=== What you will do ===
Once the line with "The image size is (706, 1568)." is found, write it out along with every line after it, exactly, up to the last line of the entries below. Exclude pictures.

=== Records to process ===

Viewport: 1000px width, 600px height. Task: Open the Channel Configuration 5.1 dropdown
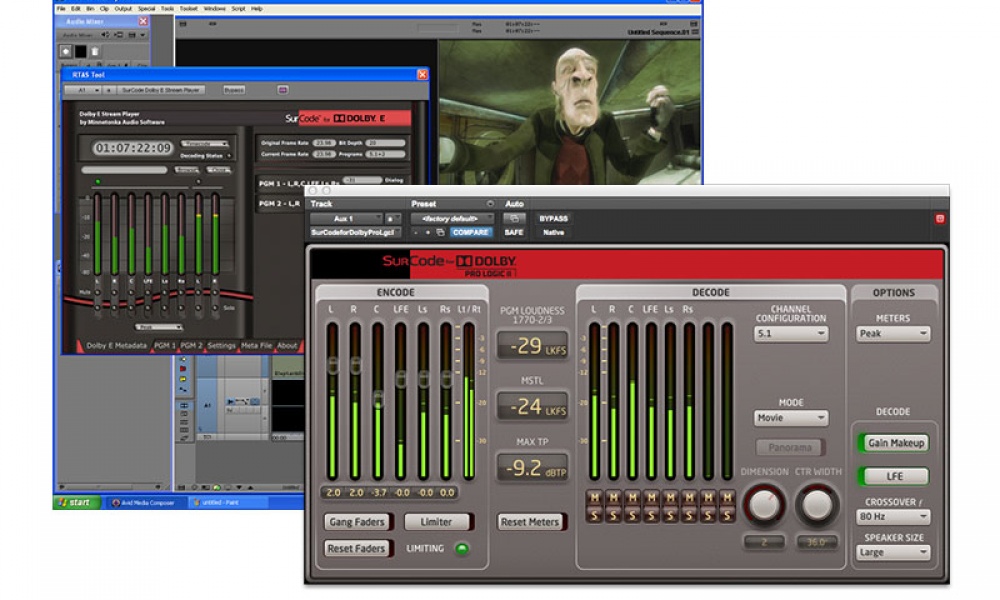click(x=791, y=334)
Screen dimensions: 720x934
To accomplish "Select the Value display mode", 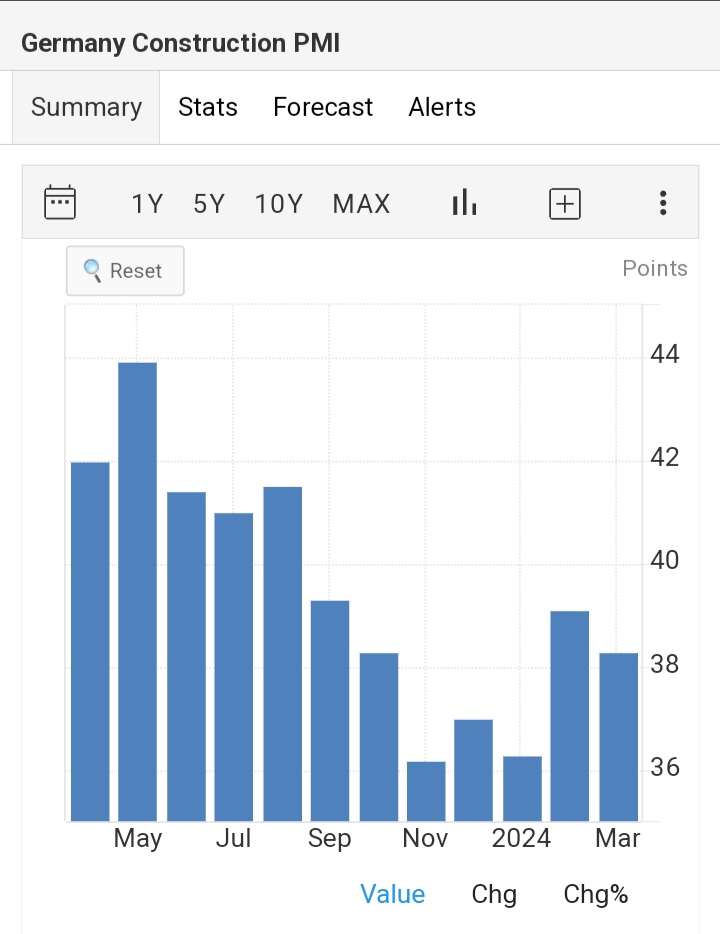I will [x=392, y=894].
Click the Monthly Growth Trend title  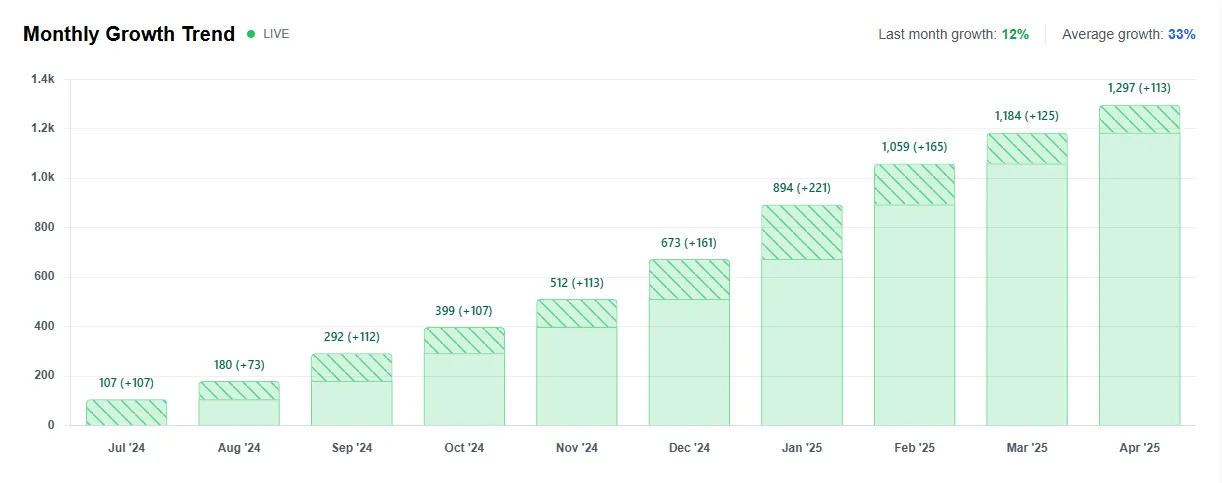129,34
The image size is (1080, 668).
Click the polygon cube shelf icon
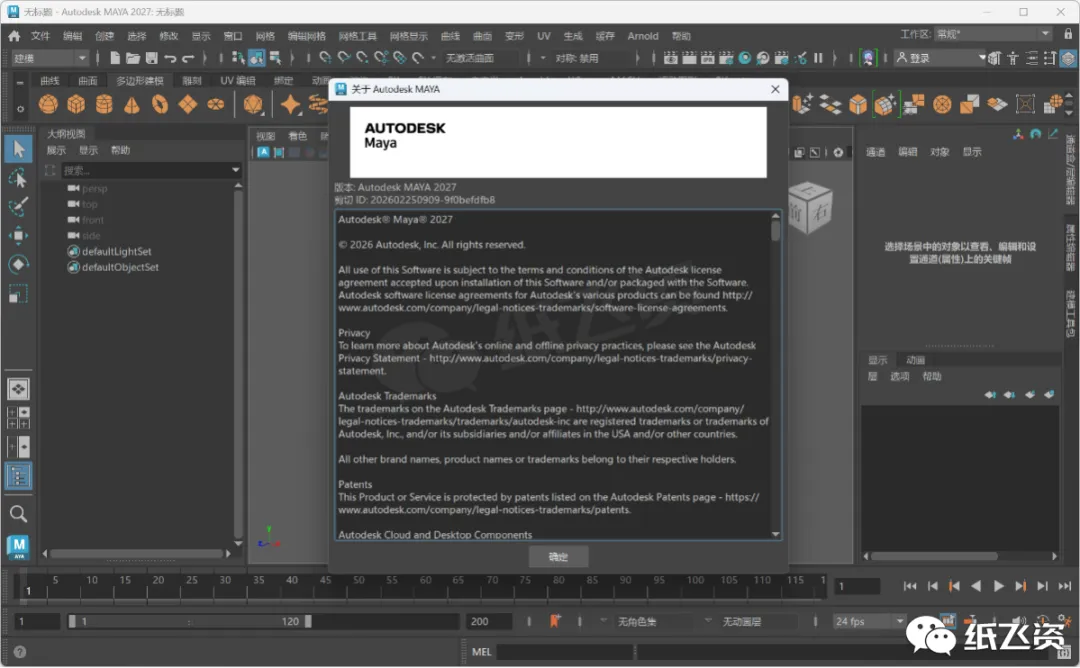[x=76, y=104]
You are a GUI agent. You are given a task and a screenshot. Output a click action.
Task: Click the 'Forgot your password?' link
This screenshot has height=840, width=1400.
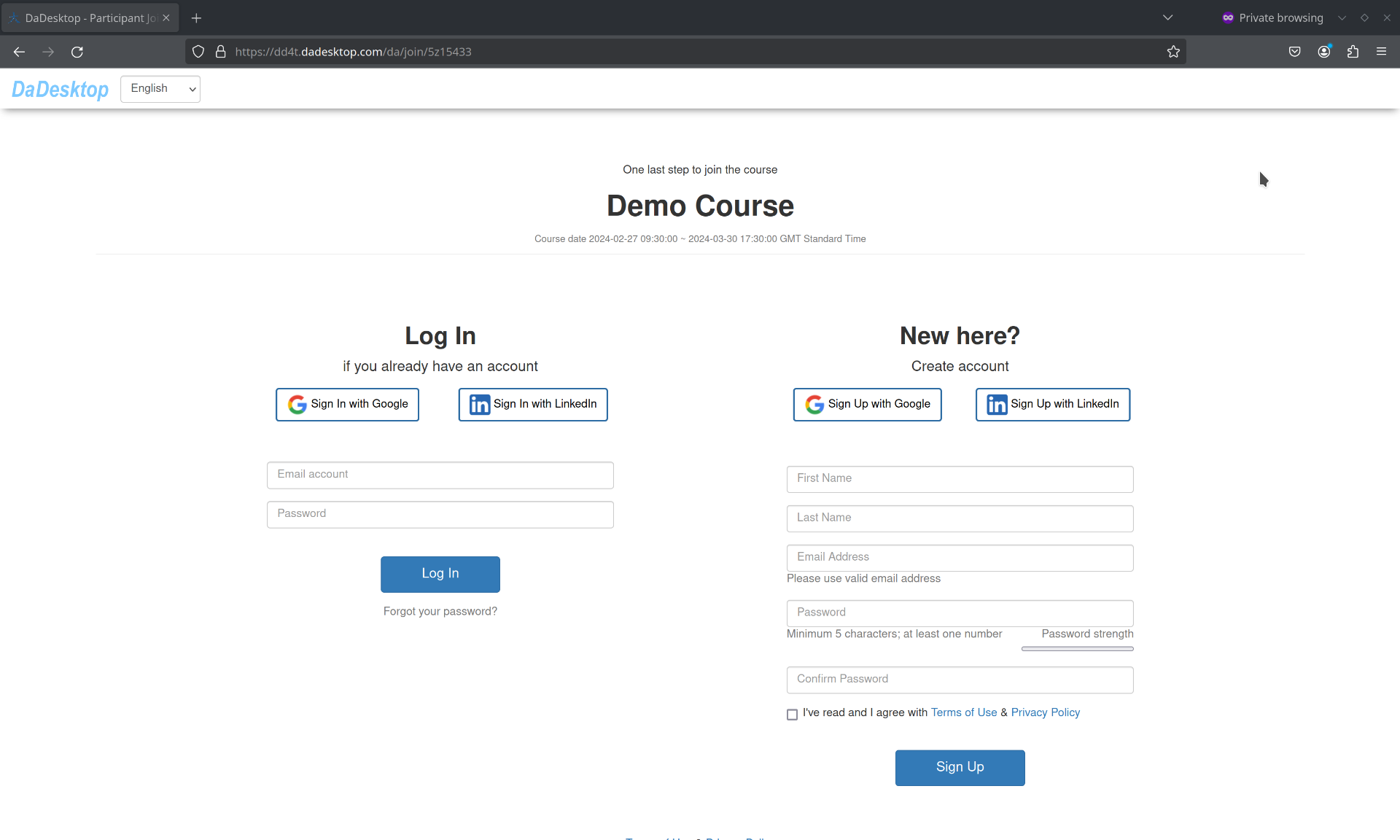(440, 611)
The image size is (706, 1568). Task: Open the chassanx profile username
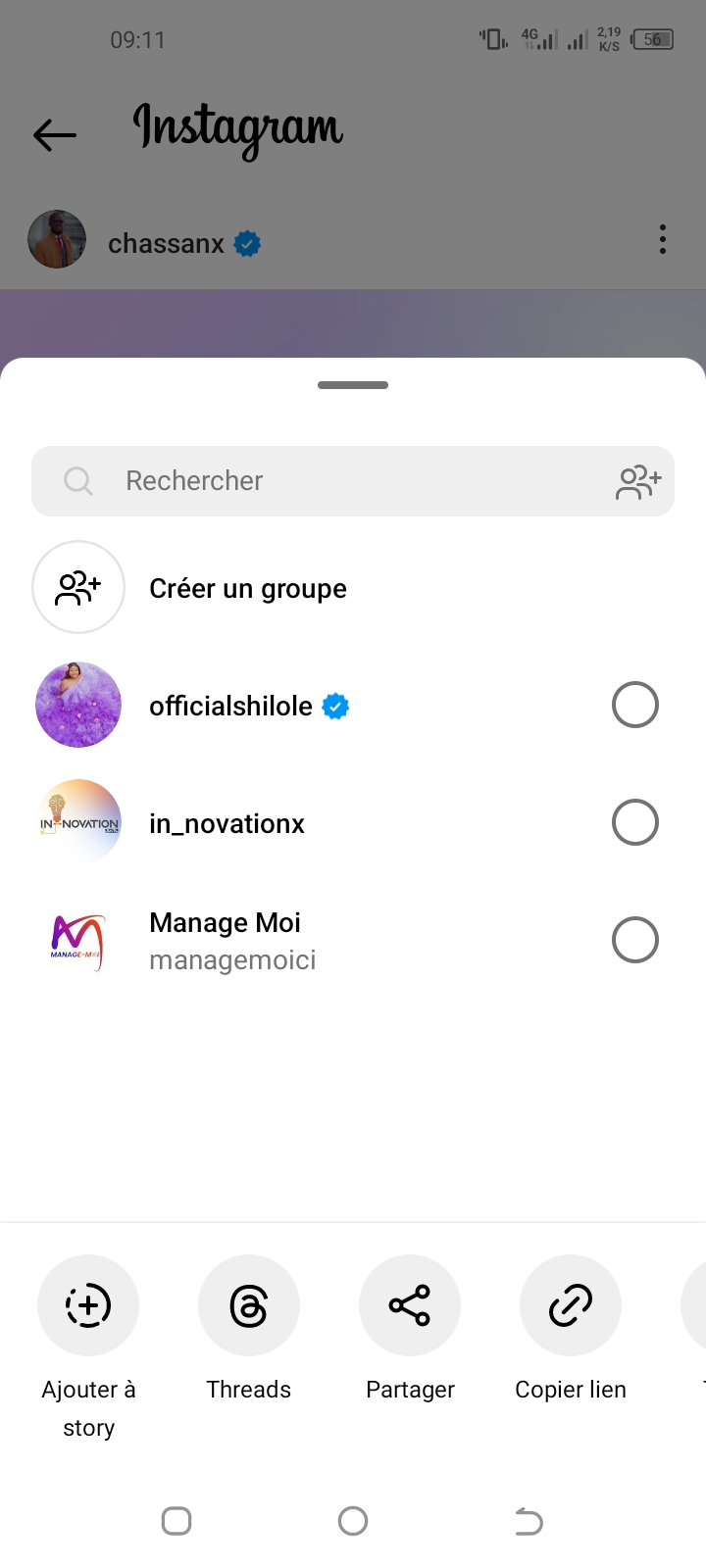pos(166,243)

=== Reply to the task ===
The image size is (706, 1568). Task: Open the chassanx profile username
pos(166,243)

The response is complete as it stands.